### What is being asked
Tally the lines of the material below that contain the word "Instruction". Reply with the number alone.

### Provided data
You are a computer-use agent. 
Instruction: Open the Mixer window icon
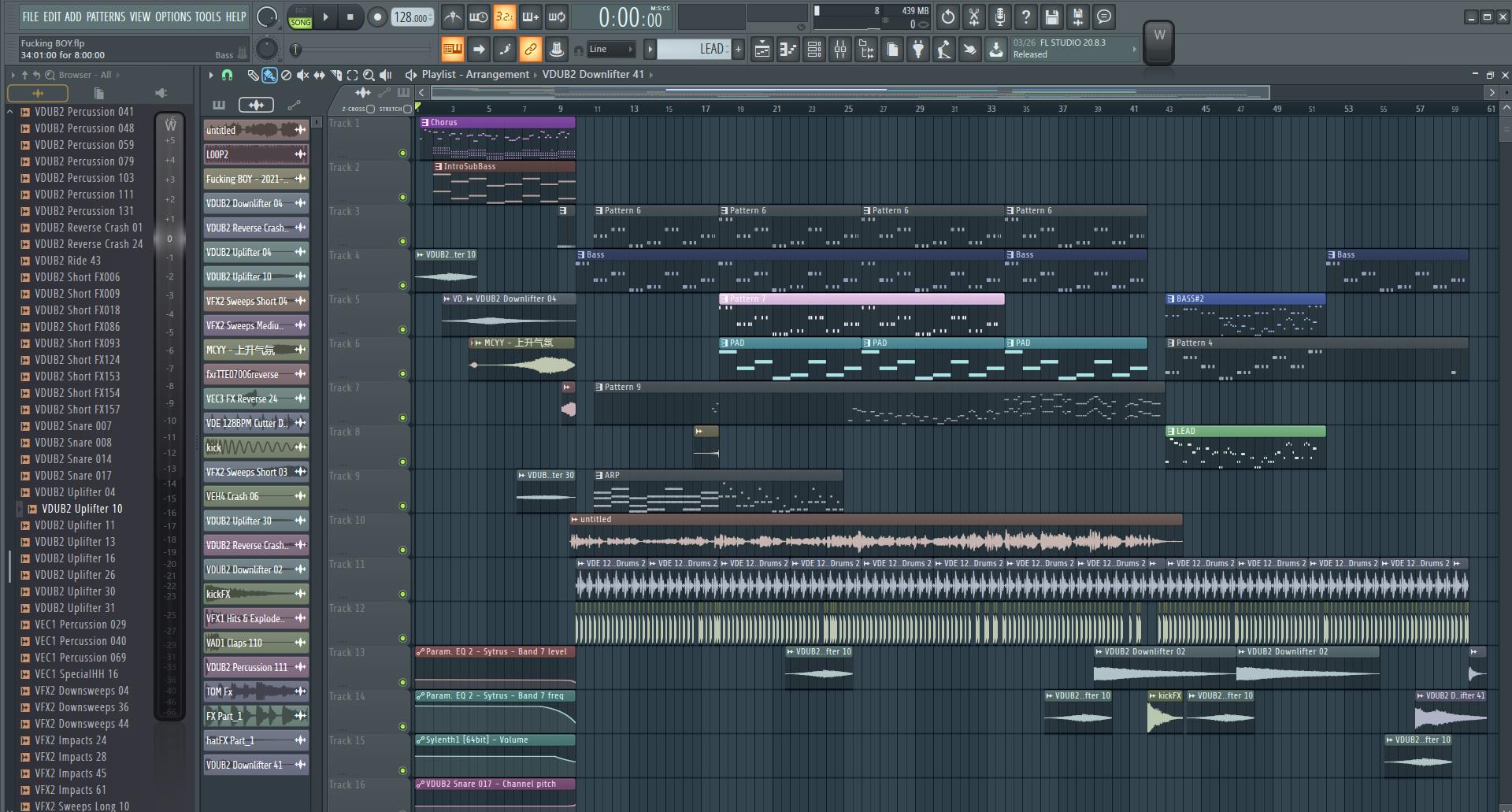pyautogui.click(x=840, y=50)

--

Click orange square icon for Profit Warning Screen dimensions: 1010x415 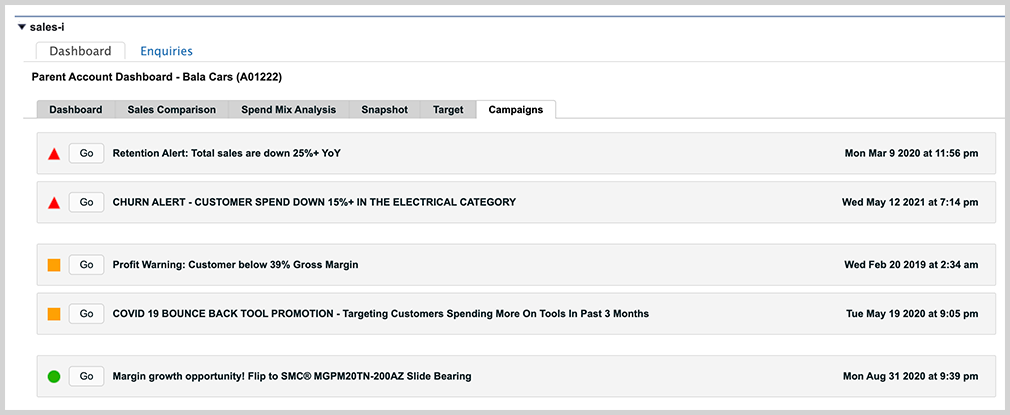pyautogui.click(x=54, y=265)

==

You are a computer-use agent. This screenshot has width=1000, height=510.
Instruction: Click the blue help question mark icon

### Expected answer
2